I don't have much experience with dealing with databases that have more than a few hundred records. But the other day I really got to wondering about how it is that with a database of more than 700 million records, when I enter my username and password into facebook I am greeted by the homepage in about less than a second with all my other information (news feeds and so on) displayed on this next page.

How exactly can the information I've entered be verified against so many records in such little time. I doubt facebook releases information like this so it's most likely going to be speculation on how they actually do it, but any ideas anyone?

well, you can be very sure that Facebook is not running on a single desktop, but on several servers whit loads of cpu power and ram. also, the way you search your elements will influence.

for instance, if you have all your elements in an unsorted array and go searching, or if you are using a hashmap and use the hashcode, that 'll speed up things (using the hashmap, that is :) )

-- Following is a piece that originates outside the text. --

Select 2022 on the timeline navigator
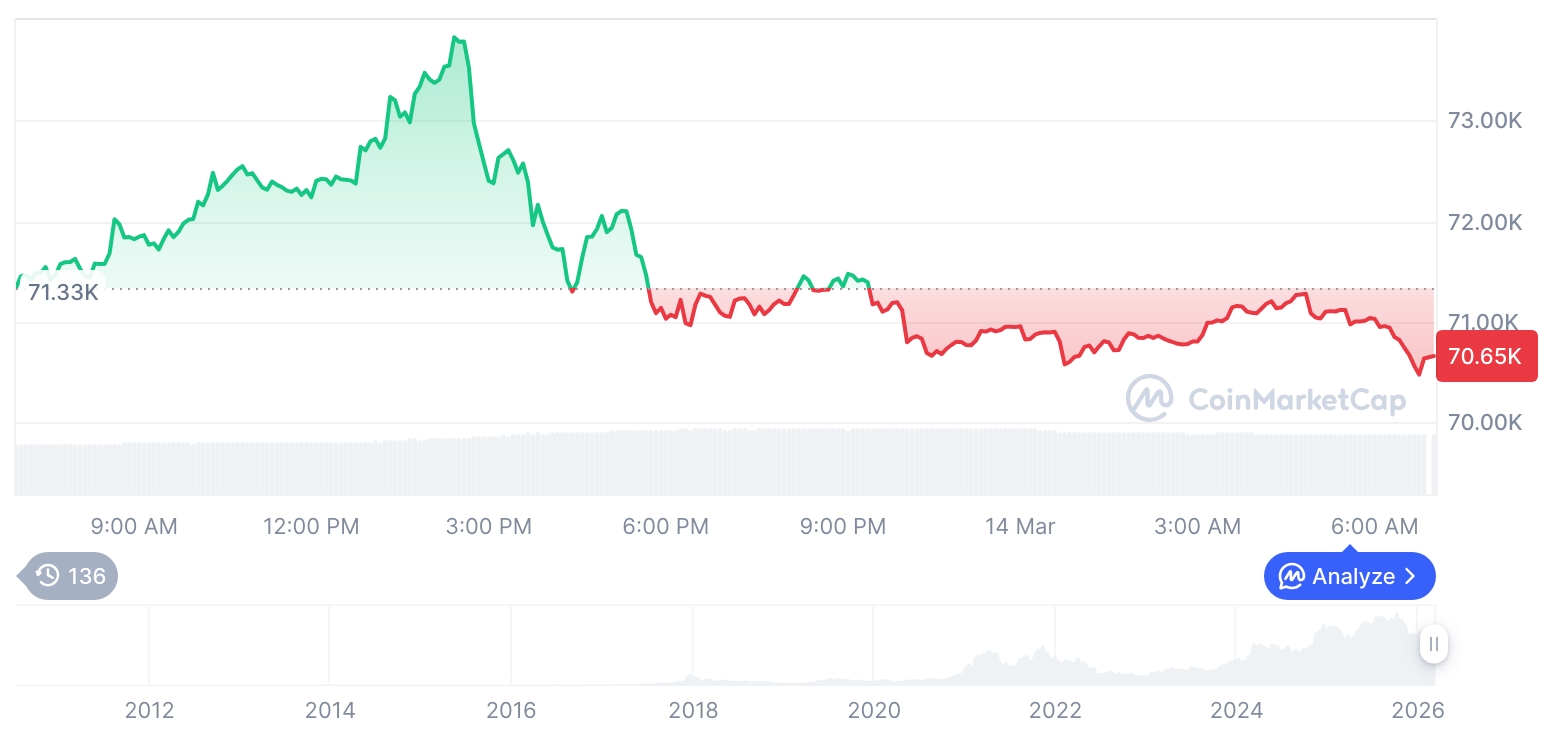 [x=1055, y=711]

Facebook uses a NoSQL database system rather than SQL for its query language (as do Amazon and Google for example) and these are designed specifically to handle 'Big Data' by scaling across a huge number of machines. You can probably find out more by doing a Google search on Facebook and Cassandra, the NoSQL implementation it developed in-house as a cross between the Google BigTable database and the Amazon Dynamo system.

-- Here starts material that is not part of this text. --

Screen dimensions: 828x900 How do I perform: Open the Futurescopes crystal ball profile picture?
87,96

700 million records is not a lot for one machine. (Several million users trying to retrieve information from 700 million records would be a lot, though.) Facebook has many many more records than that, because there are many postings and photos per user.

NoSQL databases are really good for packaging documents. For example, in a relational database, I will have a posts table, and a threads table, and a members table. Pulling this forum thread is going to pull the relevant posts from the posts table, the thread record from the threads table, and all of the members from the members table. In a NoSQL database, each forum thread is going to have its own document that includes everything needed to pull up that record in one place.

When it comes to doing searches though ... a lot of times Sphinx and Lucene are involved. I don't have any experience with Lucene, but essentially what Sphinx does is create an index of potential columns that are going to be searched on. You run the search against a cluster of search servers and it returns the relevant record IDs. You can then go pull up the complete records from MySQL, Cassandra, MongoDB, etc.

Davey, while Facebook developed Cassandra, a no-SQL database, they only use it for certain tasks. They still primary rely on MySQL. I went to a MySQL Performance conference last summer and had a realllllllllly long sit down with one of Facebook's database admins, who gave me a big jump start as far as designing the new DaniWeb system ... back when the system was just a twinkle in my eye.

That's interesting Dani, as much has been made of Facebook's adoption of (and devlopment hand in) NoSQL over the last few years. NoSQL bandwagon marketing hype more than practical reality then?

NoSQL bandwagon marketing hype more than practical reality then?

No. Well, I'm not measuring hype, and I'm not sure if there even is hype. They're just tools. But they're useful. For example, a lot of Yahoo is powered by an internal proprietary NoSQL product.

Many NoSQL products out nowadays are quite poorly written pieces of software. Cassandra was and possibly still is one of them, according to some HFT developer I talked to about a year ago, who claimed and acted like it was common knowledge that it and others would disappear data. I've also heard that it's gotten better recently. MongoDB, for example, has a global write lock on each database, making it quite mediocre for writes. Almost all have bad performance when it comes to how they write to disk, and some others are shoddily glued together monstrosities of Java and MySQL. Also they're usually bad at managing the notions of datacenters and machines between datacenters.

Another reason NoSQL isn't that useful is because computer RAM capacities keep getting larger, we now have SSDs too, which means single-machine SQL databases or primitive multi-machine failover mechanisms can keep getting larger and larger. And single-machine network capacity keeps getting larger. And of course the upgrade path for an SQL database is "sharding" and more often "buying a newer machine".

But if you have craploads of data, especially a crapload of large blobs like images and such, terabytes or petabytes of data, you need some integrated system for managing such information on a cluster, and SQL based databases ain't it. And other circumstances that require super-fast stuff might want a more specific architecture that NoSQL can provide. The SQL databases have years and years of engineering behind them that just makes them pretty damn good, though.

What's really interesting is what'll happen if/when memristors come around, because that completely changes some data storage math, and the software generally isn't equipped to take advantage of that. But that's orthogonal to SQL/NoSQL questions.